Church of Episkopi
Episkopi is a very important monument of Sikinos and one of the most unusual buildings in the Cyclades. The original building was erected in the 3rd century AD and underwent several changes and repairs through the past 17 centuries. Initially was a temple-shaped Roman-era mausoleum of late antiquity, later a temple of Pythian Apollo and finally was converted into a Byzantine church and monastery in the 17th century. For the construction of the temple architectural elements of the ancient temple were used as building materials, a practice widespread for the time. The alterations carried out in the Middle Ages respected the ancient monument preserving almost intact its original architecture. The church operated nonstop until 1940. Now it hosts worshippers only on August 15, for the annual festival marking the Dormition of the Virgin. Episkopi reflects a great part of the island’s history and is the most famous, interesting and enigmatic monument of Sikinos. It is surrounded by byzantine chapels, cells and ancient ruins, amidst a luring rugged and dry landscape.
During restoration work on the monument in 2017, the unplundered grave of a prominent woman buried with her jewelry with an inscription bearing the Greek name Neiko was discovered in the vault of Episkopi.
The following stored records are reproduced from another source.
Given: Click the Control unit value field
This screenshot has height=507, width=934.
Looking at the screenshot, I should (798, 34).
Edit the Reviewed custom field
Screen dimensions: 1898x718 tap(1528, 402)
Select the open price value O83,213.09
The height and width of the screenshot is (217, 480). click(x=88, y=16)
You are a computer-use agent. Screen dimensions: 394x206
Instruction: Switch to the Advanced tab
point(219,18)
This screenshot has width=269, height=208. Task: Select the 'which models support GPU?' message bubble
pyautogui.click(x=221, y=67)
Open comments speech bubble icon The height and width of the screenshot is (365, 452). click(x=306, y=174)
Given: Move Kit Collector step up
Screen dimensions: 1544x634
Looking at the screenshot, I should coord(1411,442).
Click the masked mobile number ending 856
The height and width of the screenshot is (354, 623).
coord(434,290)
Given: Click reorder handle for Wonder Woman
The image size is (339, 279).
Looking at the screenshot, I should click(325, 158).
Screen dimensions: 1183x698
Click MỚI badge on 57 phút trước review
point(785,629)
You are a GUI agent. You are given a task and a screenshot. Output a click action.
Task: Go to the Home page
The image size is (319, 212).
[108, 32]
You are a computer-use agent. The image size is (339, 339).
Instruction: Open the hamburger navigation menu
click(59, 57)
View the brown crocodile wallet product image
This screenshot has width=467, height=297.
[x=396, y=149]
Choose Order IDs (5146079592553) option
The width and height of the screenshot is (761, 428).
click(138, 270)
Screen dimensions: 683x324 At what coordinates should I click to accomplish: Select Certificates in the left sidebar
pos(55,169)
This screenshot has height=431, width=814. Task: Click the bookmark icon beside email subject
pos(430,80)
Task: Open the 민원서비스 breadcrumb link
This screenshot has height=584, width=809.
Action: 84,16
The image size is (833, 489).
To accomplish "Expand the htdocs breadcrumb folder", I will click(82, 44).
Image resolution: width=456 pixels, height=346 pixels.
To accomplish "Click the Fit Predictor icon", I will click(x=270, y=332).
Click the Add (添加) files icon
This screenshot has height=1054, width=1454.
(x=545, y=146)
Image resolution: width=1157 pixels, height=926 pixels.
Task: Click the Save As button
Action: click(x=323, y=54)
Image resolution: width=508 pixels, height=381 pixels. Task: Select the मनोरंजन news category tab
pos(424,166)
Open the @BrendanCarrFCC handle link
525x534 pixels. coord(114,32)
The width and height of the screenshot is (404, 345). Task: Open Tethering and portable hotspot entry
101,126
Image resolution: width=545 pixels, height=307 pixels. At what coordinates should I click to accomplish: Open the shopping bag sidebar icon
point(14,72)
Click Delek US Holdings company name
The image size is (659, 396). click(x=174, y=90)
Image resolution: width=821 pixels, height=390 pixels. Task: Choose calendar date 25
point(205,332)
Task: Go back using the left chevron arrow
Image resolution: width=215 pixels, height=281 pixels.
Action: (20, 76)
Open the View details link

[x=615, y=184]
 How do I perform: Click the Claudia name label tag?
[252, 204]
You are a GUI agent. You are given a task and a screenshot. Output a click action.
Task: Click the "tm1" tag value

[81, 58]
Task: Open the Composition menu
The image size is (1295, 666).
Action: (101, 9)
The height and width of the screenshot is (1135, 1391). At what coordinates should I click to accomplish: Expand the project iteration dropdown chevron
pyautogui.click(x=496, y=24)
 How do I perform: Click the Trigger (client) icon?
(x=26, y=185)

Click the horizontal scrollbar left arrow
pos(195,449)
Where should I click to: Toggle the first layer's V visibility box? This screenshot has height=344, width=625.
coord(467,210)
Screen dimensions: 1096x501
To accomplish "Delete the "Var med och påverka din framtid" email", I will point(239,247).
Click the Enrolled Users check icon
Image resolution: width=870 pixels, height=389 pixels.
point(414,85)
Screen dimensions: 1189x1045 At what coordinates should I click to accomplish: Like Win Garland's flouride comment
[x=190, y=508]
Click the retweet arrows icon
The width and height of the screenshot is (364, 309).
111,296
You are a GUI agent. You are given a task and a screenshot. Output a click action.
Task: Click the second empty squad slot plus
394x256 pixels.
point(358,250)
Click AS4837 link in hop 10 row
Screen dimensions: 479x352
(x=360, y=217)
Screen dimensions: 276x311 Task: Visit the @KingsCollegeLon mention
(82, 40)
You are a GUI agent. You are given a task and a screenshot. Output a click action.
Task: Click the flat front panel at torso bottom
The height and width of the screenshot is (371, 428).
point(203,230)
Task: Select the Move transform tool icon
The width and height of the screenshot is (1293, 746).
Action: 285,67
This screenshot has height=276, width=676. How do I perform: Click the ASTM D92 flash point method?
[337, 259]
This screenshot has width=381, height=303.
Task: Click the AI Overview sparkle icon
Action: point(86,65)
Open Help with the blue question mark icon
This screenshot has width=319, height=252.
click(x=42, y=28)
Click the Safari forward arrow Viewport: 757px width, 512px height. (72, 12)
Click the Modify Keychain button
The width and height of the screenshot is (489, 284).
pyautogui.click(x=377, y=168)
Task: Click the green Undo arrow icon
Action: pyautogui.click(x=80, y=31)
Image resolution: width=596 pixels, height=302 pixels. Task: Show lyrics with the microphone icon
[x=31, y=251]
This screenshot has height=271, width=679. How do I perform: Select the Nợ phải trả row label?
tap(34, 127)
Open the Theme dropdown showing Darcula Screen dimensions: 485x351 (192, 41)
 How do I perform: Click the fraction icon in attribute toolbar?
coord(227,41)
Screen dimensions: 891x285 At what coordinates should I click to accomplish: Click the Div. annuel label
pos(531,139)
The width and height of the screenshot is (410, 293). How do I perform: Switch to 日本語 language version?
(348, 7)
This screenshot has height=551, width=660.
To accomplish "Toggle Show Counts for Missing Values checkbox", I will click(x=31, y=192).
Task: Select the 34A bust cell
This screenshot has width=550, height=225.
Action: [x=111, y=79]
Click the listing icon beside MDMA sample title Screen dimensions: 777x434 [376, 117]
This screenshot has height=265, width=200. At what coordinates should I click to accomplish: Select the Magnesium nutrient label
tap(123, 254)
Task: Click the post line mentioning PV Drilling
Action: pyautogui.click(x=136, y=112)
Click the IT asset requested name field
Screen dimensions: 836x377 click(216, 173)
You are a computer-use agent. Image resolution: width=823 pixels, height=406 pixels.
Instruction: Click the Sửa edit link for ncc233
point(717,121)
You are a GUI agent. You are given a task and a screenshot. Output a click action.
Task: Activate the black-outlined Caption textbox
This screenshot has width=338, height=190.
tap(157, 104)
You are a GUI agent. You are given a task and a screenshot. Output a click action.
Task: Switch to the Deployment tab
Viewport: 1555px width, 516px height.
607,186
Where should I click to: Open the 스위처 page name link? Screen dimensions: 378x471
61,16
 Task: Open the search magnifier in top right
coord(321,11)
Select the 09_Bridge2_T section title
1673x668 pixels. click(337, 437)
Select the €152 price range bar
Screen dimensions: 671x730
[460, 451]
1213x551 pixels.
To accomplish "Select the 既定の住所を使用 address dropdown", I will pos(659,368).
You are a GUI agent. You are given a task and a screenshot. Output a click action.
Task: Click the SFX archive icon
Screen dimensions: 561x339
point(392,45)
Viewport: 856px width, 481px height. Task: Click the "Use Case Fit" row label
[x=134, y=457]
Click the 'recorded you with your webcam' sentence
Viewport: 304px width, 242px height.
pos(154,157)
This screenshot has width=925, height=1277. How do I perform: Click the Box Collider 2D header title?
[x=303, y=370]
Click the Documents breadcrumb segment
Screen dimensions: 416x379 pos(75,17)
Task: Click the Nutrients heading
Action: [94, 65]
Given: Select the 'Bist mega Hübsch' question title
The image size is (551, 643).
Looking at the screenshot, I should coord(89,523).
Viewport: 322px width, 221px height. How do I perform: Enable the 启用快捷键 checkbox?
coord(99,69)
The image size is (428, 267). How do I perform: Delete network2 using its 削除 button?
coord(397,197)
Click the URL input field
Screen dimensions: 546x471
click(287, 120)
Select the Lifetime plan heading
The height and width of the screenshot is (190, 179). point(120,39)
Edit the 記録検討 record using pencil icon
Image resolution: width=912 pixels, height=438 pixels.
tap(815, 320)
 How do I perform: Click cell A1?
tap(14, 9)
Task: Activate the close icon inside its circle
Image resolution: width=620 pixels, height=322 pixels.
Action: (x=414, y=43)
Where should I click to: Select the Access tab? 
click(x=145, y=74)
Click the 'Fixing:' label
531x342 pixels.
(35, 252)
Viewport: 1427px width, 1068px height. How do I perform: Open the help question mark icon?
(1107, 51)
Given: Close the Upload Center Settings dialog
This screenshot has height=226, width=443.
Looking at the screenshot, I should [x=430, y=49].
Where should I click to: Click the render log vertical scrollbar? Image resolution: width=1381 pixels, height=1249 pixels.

As stated in the Ministry of Culture’s announcement, the rich jewels worn by the woman proves that she was a prominent figure in the society of Sikinos. The findings included gold bracelets, rings, a necklace, a buckle with an embossed cameo along with glass and metal vases as well as organic fragments of the dead woman’s dress. The grave was buried in a concealed spot, possibly in an effort to protect it from looters. Archaeologists believe that probably the mausoleum was erected to house this woman’s tomb. Neiko’s fate as well as the entire mausoleum is a mystery for archaeologists as Sikinos is a poor island and a place of exile in ancient times. So, who had the money to erect such a monument? More research is needed to discover the secrets of Neiko and Episkopi. The restoration works continue and both archaeologists and conservators try to ensure and to highlight this unique monument. In the meantime, the site and the new archaeological museum in the former school expect to give the island an important tourist boost.
Episkopi lies to the southwest of Chora and there are two ways to get there: the paved road and the old donkey trail that runs parallel to the road. Both start at the bus stop outside Kastro. Walking to Episkopi takes about an hour but the hike is very scenic and highly recommended. Just remember to carry water with you as there aren’t any shops or taverns along the away.